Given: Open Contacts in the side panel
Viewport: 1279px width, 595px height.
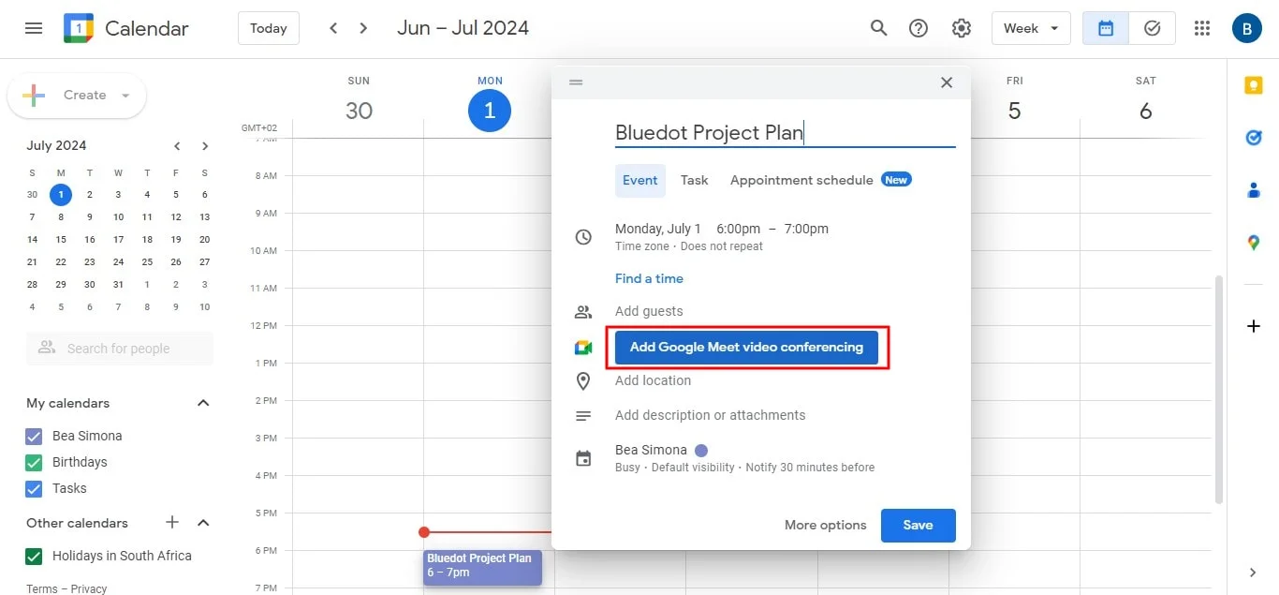Looking at the screenshot, I should click(1254, 189).
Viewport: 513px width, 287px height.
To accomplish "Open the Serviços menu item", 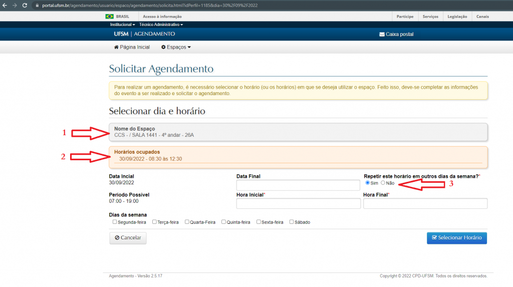I will tap(430, 17).

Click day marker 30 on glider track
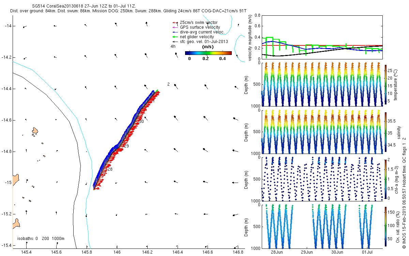click(x=141, y=122)
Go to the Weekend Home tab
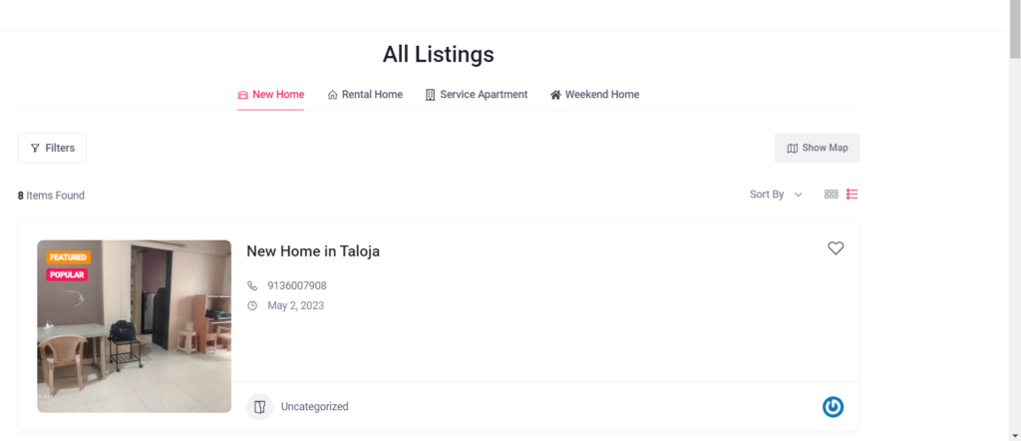Image resolution: width=1021 pixels, height=441 pixels. (594, 95)
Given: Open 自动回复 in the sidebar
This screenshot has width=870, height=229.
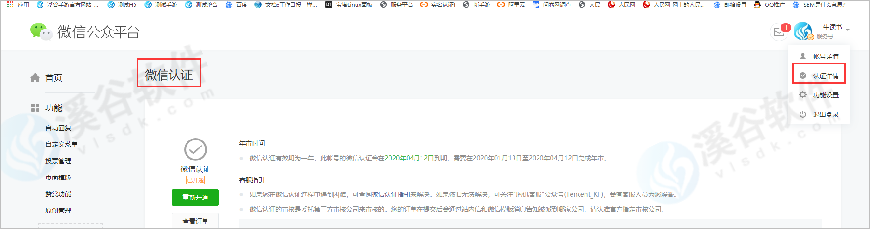Looking at the screenshot, I should pyautogui.click(x=58, y=128).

|---|

Leave the pictures aside and transcribe only the lines from the one holding "Click day marker 30 on glider track" through the final line of the records above.

ANSWER SECTION →
Click day marker 30 on glider track
click(x=141, y=122)
Go to the Weekend Home tab
Image resolution: width=1021 pixels, height=441 pixels. (594, 95)
Given: Open 自动回复 in the sidebar
This screenshot has width=870, height=229.
Looking at the screenshot, I should pyautogui.click(x=58, y=128).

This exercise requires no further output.